John Dargin is about to undertake a cleanup that is going to be out of this world.
Dargin was granted a U.S. patent for space debris removal in near-Earth orbit and presented a paper at the First International Orbital Debris conference in Texas in December. His patent calls for a dedicated satellite with sensors to intercept debris before an electromagnetic wave would redirect or remove the debris.
“It would definitely mean a safer environment. We have debris traveling in orbit at roughly six times the speed of a rifle bullet, or nine kilometers per second,” he says.
The majority of debris is dangerously located in low-Earth orbit from 160 km to 2,000 km at various altitudes and inclinations. Approximately 22,000 pieces of debris greater than 10 cm in diameter (the size of a softball) are catalogued and tracked.
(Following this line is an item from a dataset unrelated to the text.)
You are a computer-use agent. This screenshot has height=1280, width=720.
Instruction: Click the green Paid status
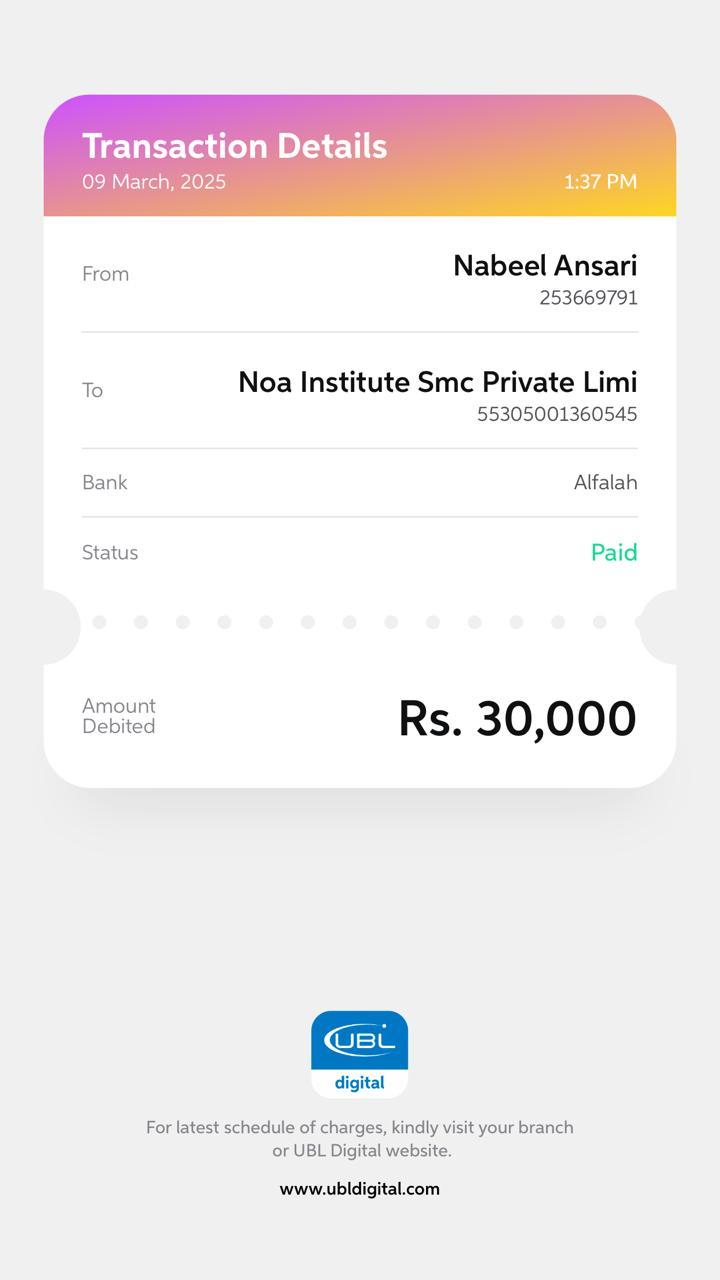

“Wentworth provided me the foundation with the Aeronautical and Space and Engineering (ASE) courses,” says Dargin, noting that he was always interested in space in some way or another, even envisioning himself as an astronaut at one point. He closely followed NASA’s Mercury, Gemini and Apollo programs. Later, after receiving a commission in the Air Force, he worked on a joint Department of Defense/NASA space science mission, which piqued his interest in the near-Earth space environment.
Dargin expects to make great strides 10 years down the line. He also knows that his development will be only one of multiple solutions and will require an international partnership to both remove the existing debris and plan for the future.
“I would expect that all debris, large and small, would be eliminated from the near-Earth orbits. We have been accumulating debris since Sputnik in 1957, and it won’t go away over night or even in 10 years without active measures,” he says.